It must be admitted that the Thai justice system has to some extent been distorted by political as well as financial power. During the time when Thaksin and Thaksinians  were at the height of their power, the politically and financially powerful Thaksinian wrongdoers who had committed unlawful acts were often protected with the cases in which they were involved being terminated before they reached the court of justice. This is because if a case is submitted to the court, it is far more difficult for money and influence to have any effect.

But nothing is certain, because it depends on existing conditions and connections in a particular case.

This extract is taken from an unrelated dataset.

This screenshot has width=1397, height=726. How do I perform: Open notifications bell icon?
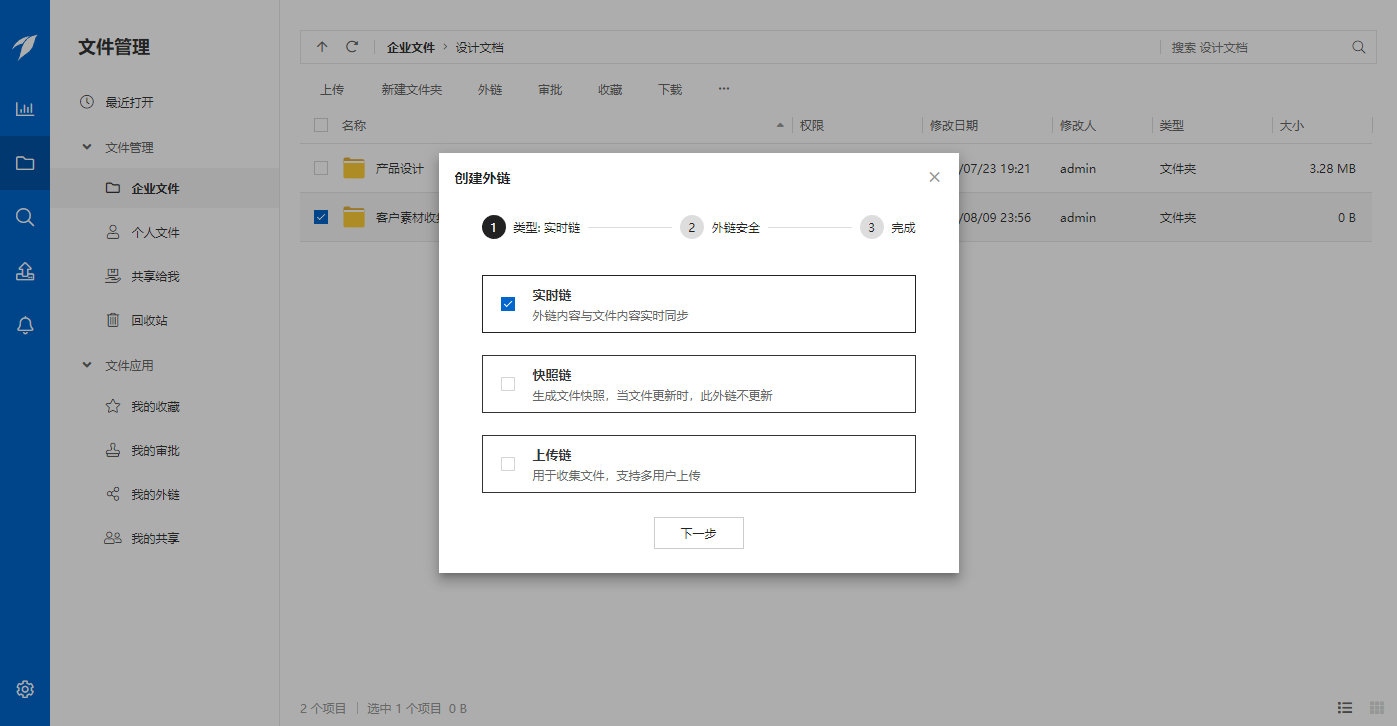25,325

The case of unlawful general elections on 2 April 2008 was ruled by the Constitutional Tribunal as void. When, as a result, the members of the Election Commission headed by Police General Wasana Permlap (consisting, apart from the Chairman of the Commission, of Mr Virachai Naewbunnian and Mr Prinya Nakchattri) were formally charged with distorting the Election Act and unlawfully rendering assistance to Thaksin’s associates, Thaksin could not protect them. They were sentenced (25 July 2008) to a four-year prison term and 10-year withdrawal of the electoral rights on charges of having unlawfully performed their official functions under Article 157 of the Criminal Code.

That Thaksin had not been able to protect his associates (in this case the Election Commission members who had been helpful to Thaksin and his clique) must be regarded as a miracle or an exception. If the case was directly related to the interests of Thaksin and his family, it might not have come out this way.

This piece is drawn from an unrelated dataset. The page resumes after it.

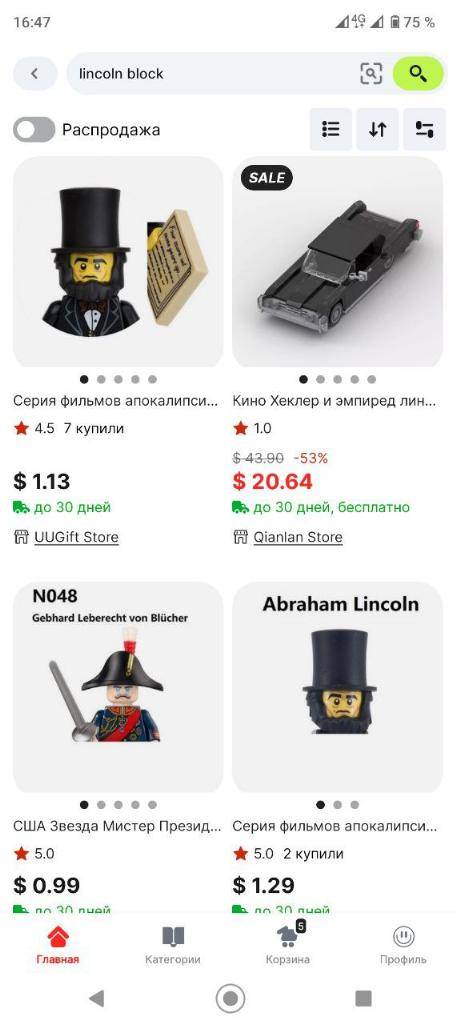The image size is (460, 1024).
Task: Open Профиль smiley icon
Action: [x=404, y=937]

Prior to the coup d’état on 19 September 2006 Thaksin had used his political power to interfere with the work of independent organizations, including the National Anti-Corruption Commission (NACC) and the Constitutional Tribunal, such that these organizations almost became dysfunctional. The red-shirt group of people who love justice, especially the poor, should have appreciated the justice system that is free from political interference: only a free justice system can deliver justice to all the people.

This does not certainly mean that without Thaksin, the justice system could function perfectly well. However, the present justice system that still remains imperfect is quite different from one which adopts a double-stand practice. The Thai educational system has failed to shape the people’s behaviour such that honesty becomes an important attribute of their character. If the pro-Thaksin people see that Mr Abhisit or any other politician who they do not like commits unlawful acts, they should bring charges against them in court, so that he or she be duly punished if found to be guilty. A citizen who loves Thaksin, the King, and the nation should not accept a differential treatment in cases of unlawful acts perpetrated by politicians or anyone else.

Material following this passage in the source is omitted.